Une telle douleur sur scène, vous ne vivrez plus jamais. L’artiste espagnole Angélica Liddell, sa figure de demoiselle du Prado, sa maigreur de ballerine se figent devant vous, les bras en croix. Au fond de ce corps allumette, un flot continu de chagrin bout en lave: remontent alors une liqueur de rage, le saignement d’une enfant blessée, le poème – réquisitoire d’écorchée – d’une femme de 50 ans dévastée par la mort de sa mère.

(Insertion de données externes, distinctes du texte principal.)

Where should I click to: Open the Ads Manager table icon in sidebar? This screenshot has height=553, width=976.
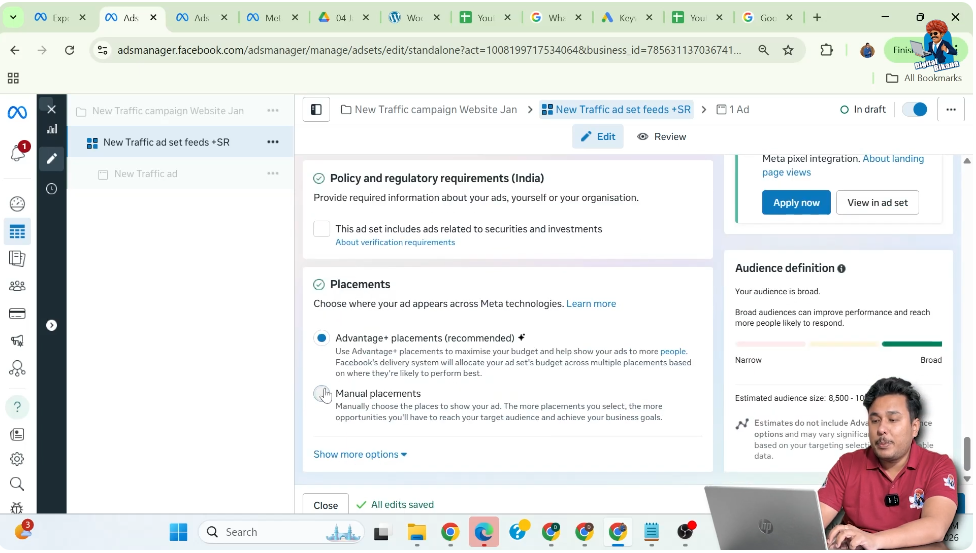(17, 232)
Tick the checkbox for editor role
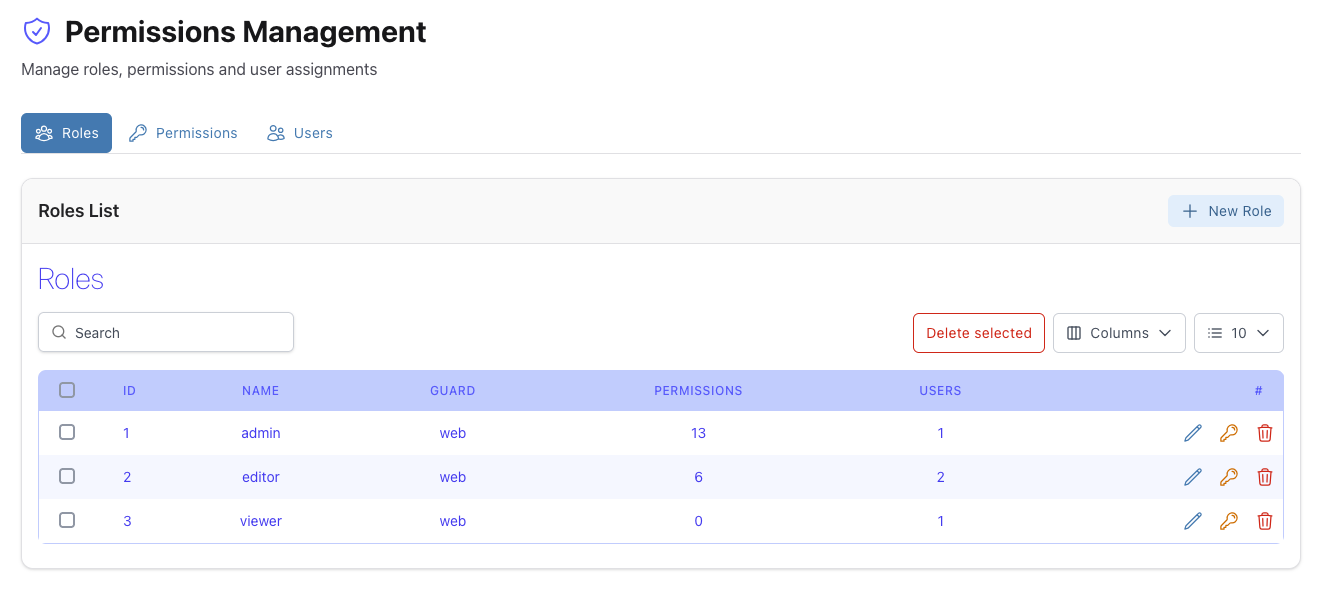1325x595 pixels. pos(67,476)
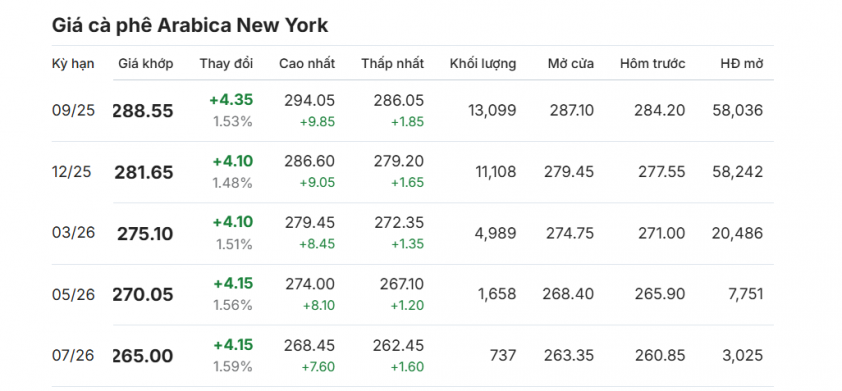Click the 'HĐ mở' column header
This screenshot has width=842, height=391.
pos(742,63)
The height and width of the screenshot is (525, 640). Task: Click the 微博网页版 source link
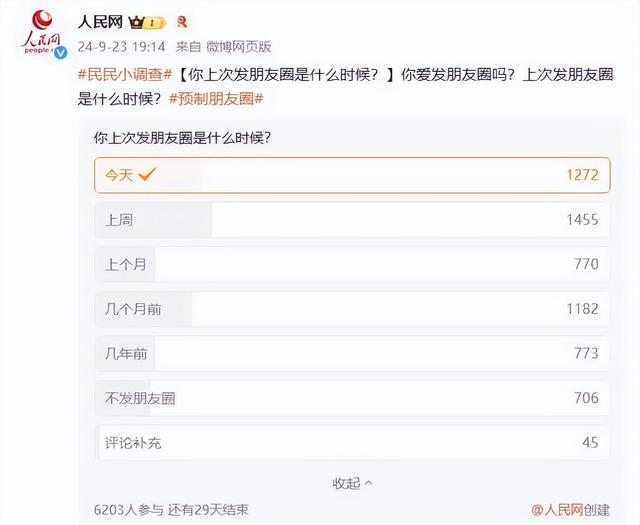coord(239,46)
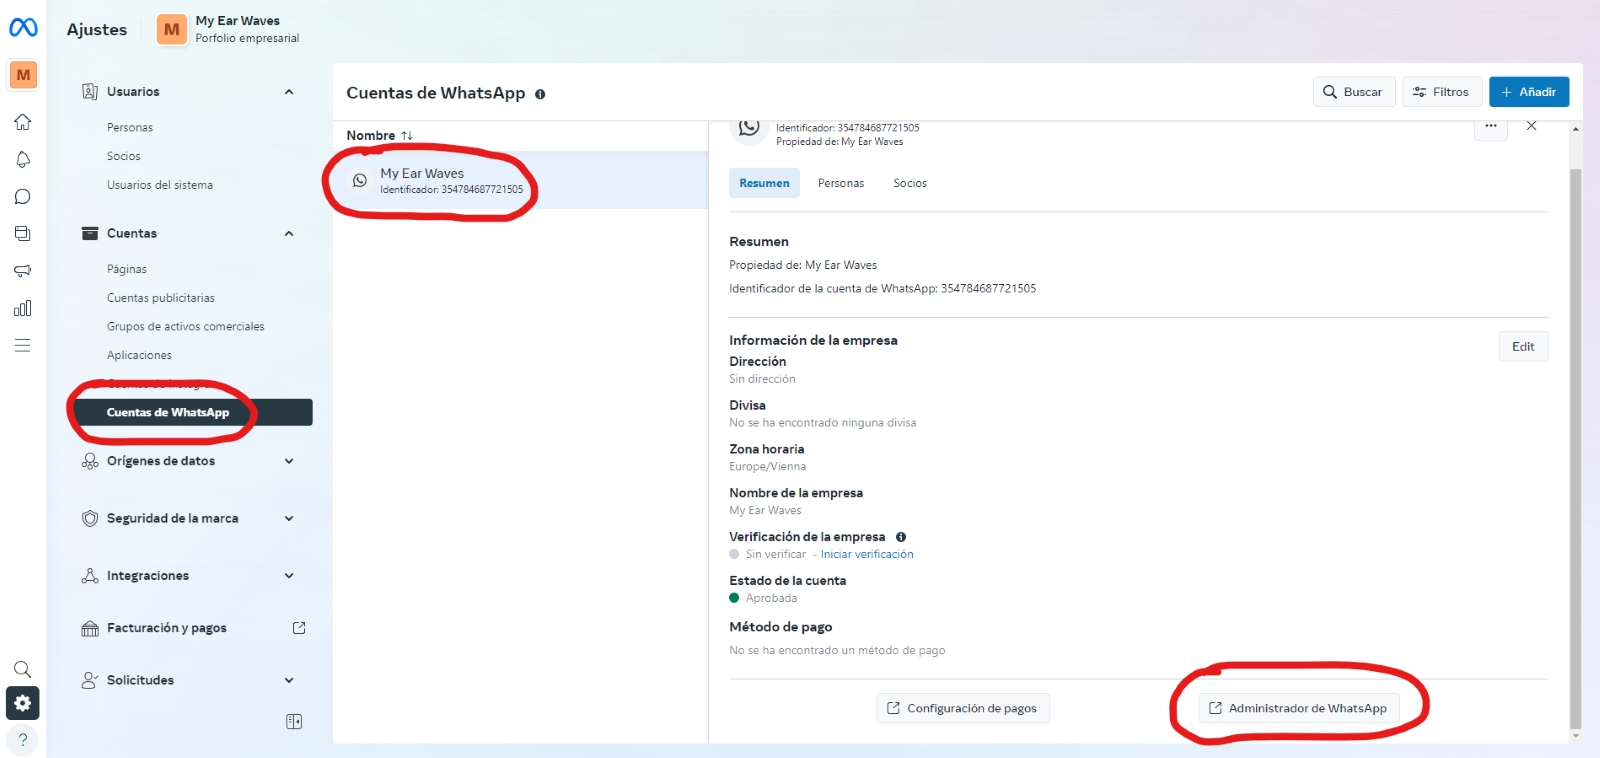Sort list by Nombre column
1600x758 pixels.
click(x=379, y=135)
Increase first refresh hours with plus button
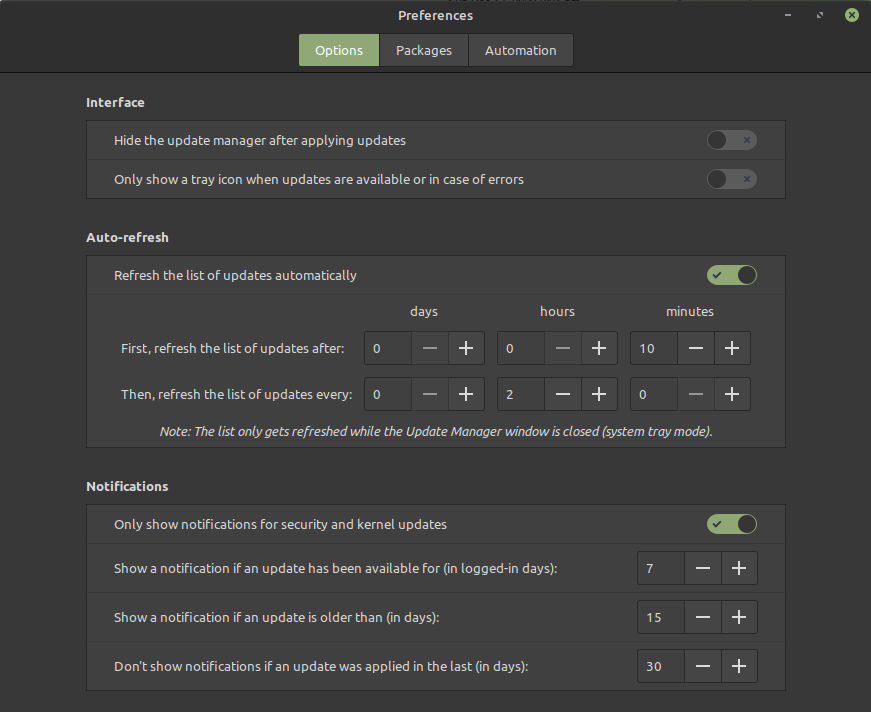This screenshot has height=712, width=871. click(599, 348)
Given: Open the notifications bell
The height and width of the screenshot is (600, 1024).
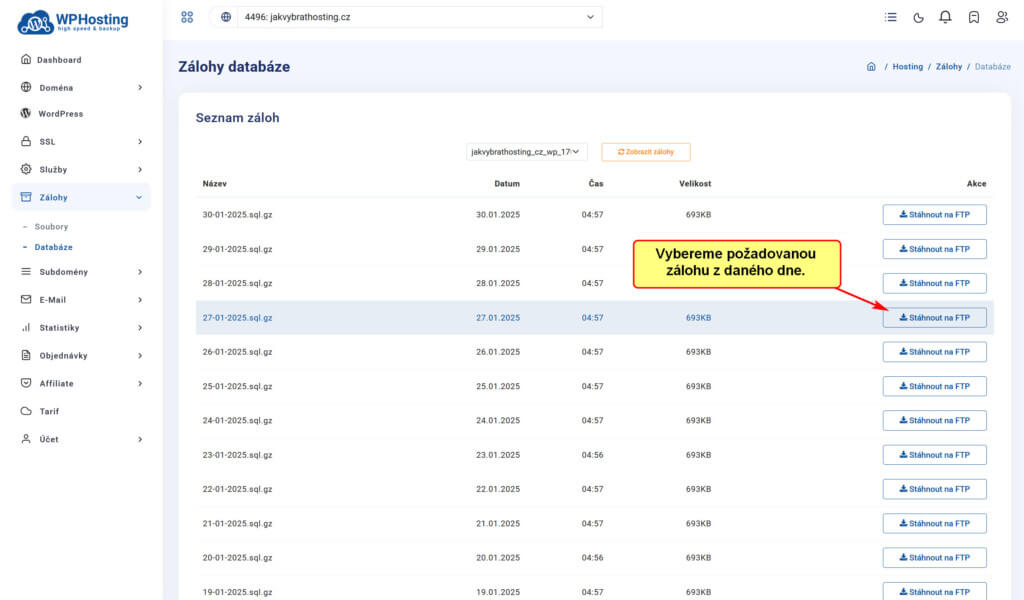Looking at the screenshot, I should click(x=945, y=17).
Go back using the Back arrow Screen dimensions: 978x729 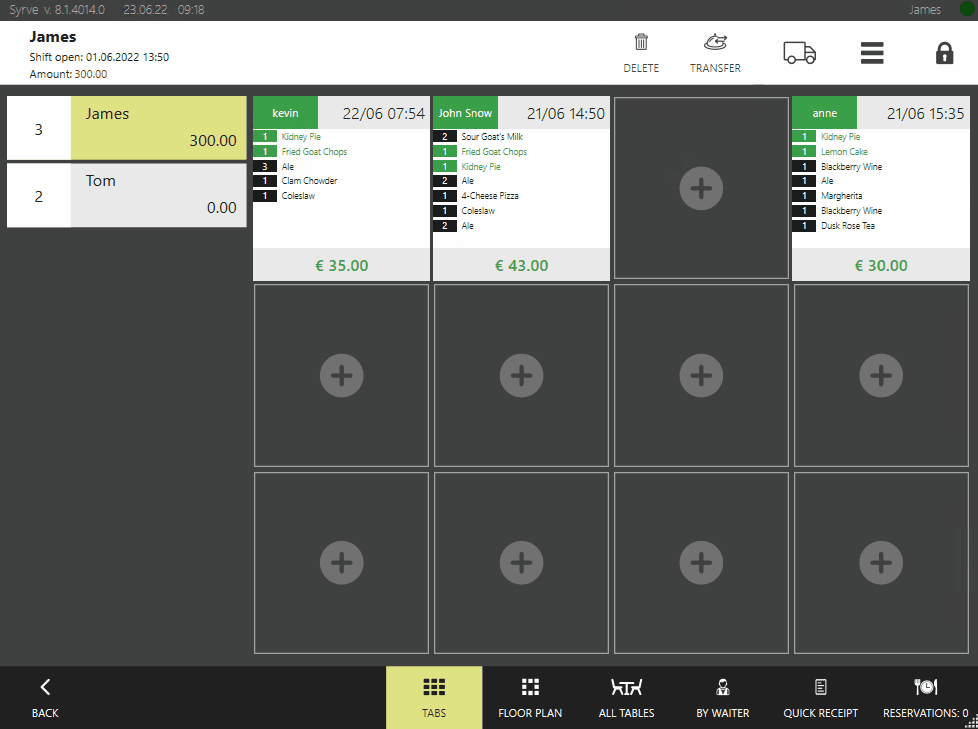(x=45, y=697)
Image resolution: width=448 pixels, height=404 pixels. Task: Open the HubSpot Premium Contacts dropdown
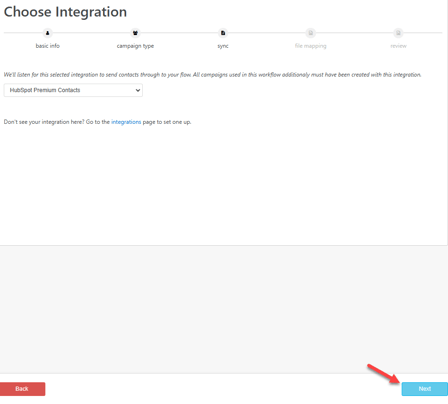(x=73, y=90)
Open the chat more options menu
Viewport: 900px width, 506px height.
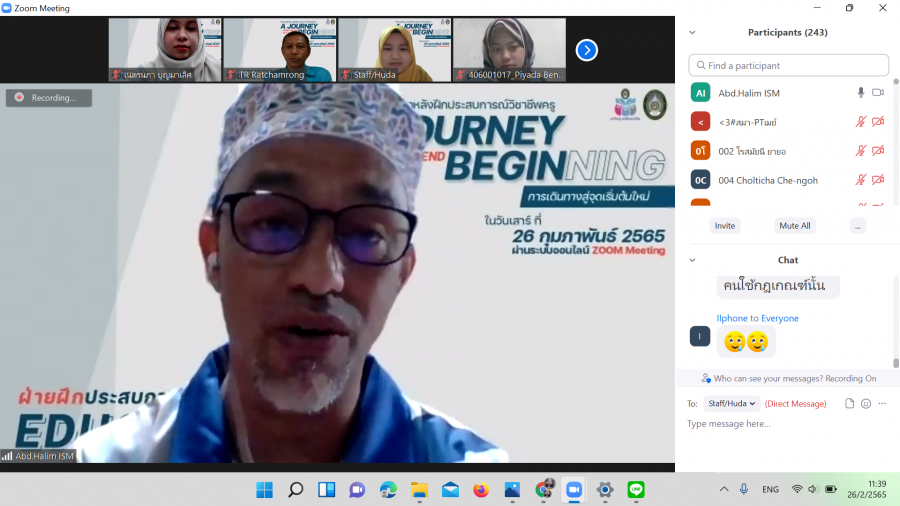883,404
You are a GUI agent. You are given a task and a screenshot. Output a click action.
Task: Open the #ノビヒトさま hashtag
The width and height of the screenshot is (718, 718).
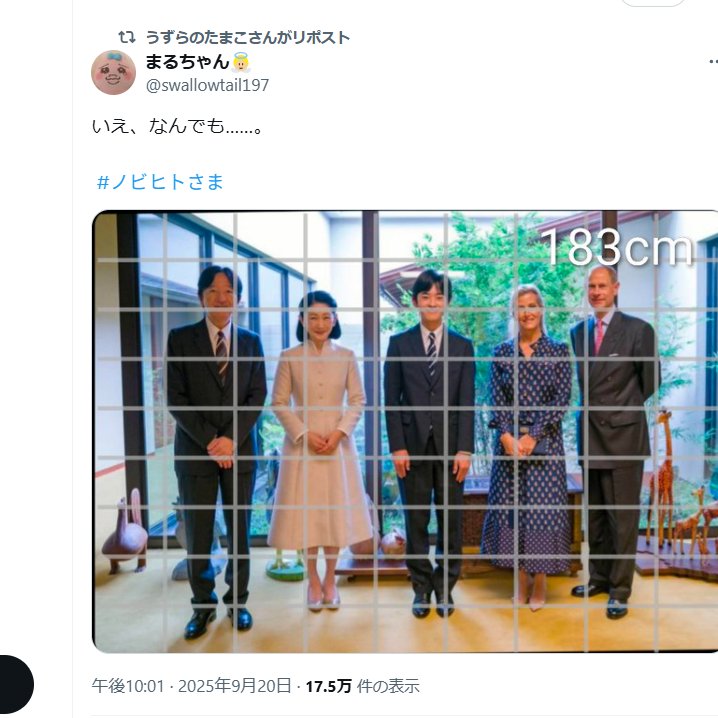160,182
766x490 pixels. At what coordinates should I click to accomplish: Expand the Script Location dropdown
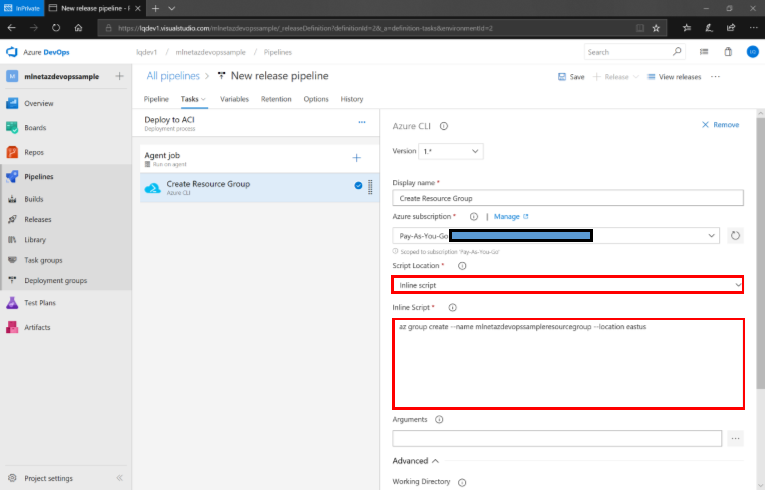566,286
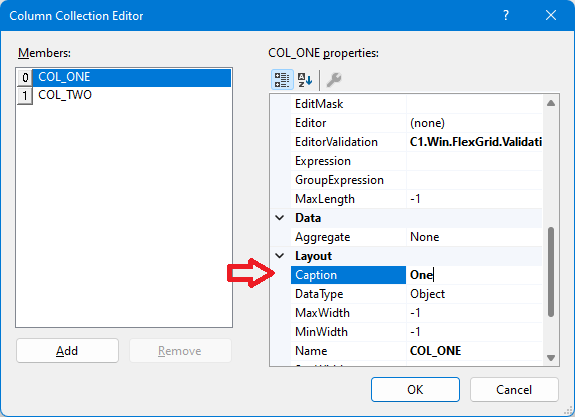The width and height of the screenshot is (575, 417).
Task: Click the scrollbar up arrow
Action: pyautogui.click(x=551, y=103)
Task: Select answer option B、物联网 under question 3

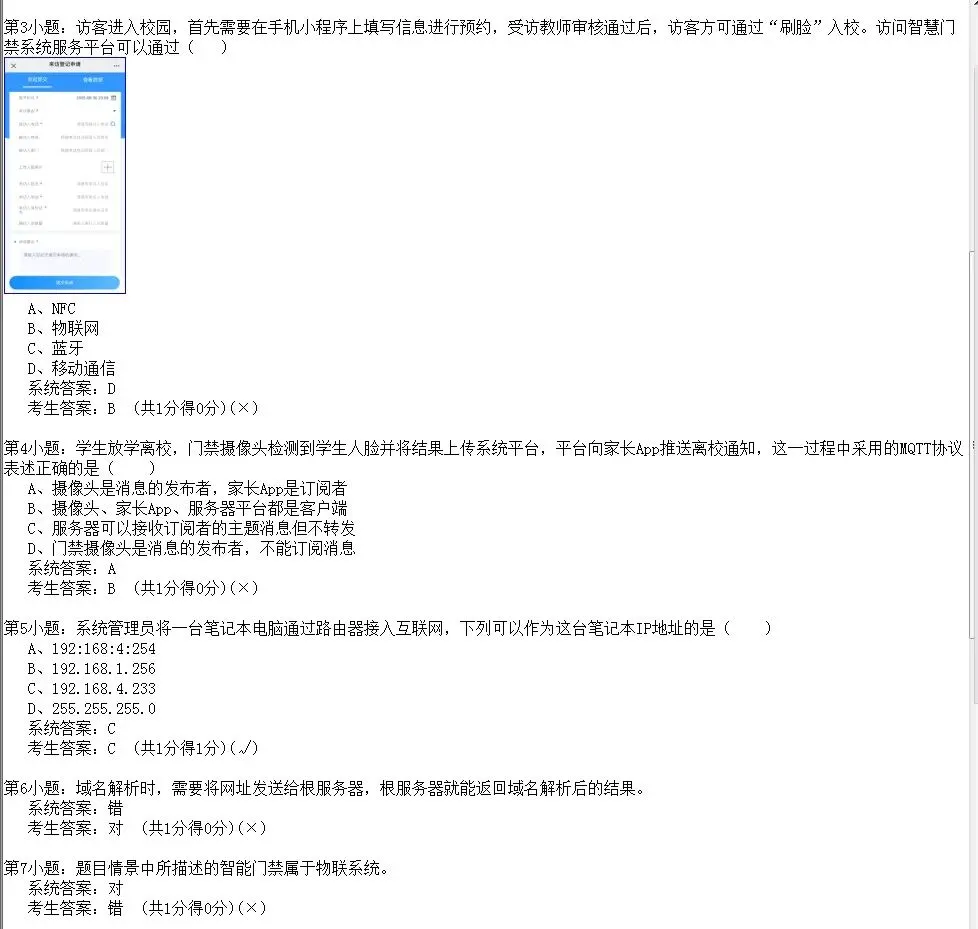Action: click(x=61, y=328)
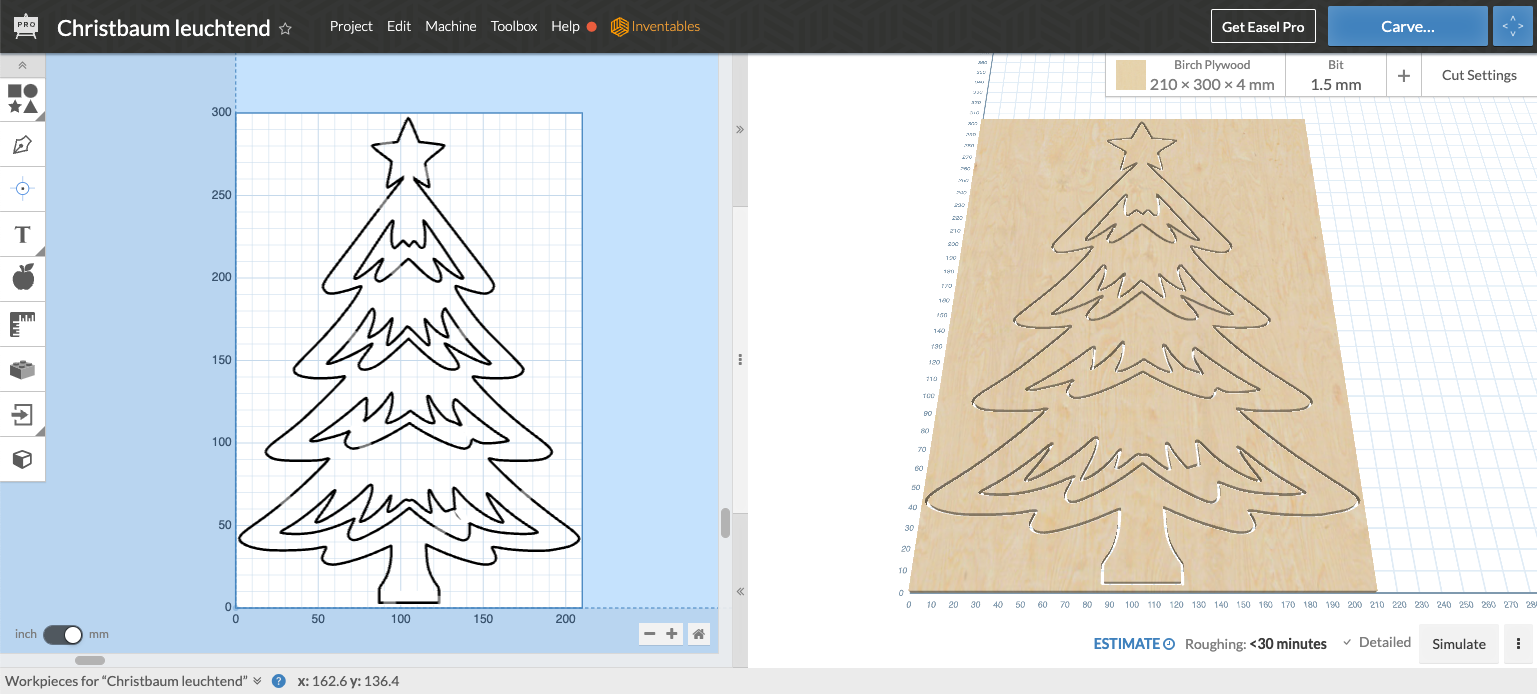Select the Shapes tool icon
The width and height of the screenshot is (1537, 694).
tap(22, 99)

A cet instant d’Una costilla sobre la mesa: Madre (Une côte sur la table: Mère) à l’affiche du Théâtre de Vidy dans le cadre du festival Programme commun, Angélica Liddell s’offre à la cordelette d’un officiant au costume chamarré, qui fixe ses bras écartés à un timon. Est-ce une martyre? Une Madeleine après la crucifixion? Une bête avant l’abattoir? Une possédée qui réclamerait le calice pour ne rien perdre de sa lie?

Mégalomanie de la souffrance

Angélica Liddell, cette excessive magnifique pour qui chaque pièce engage l’âme, les entrailles et le sexe, est toutes ces figures à la fois. Elle tangue à présent, sonnée jusqu’à en être grisée par une musique de cathédrale, une marche de velours à la mode de Johann Pachebel.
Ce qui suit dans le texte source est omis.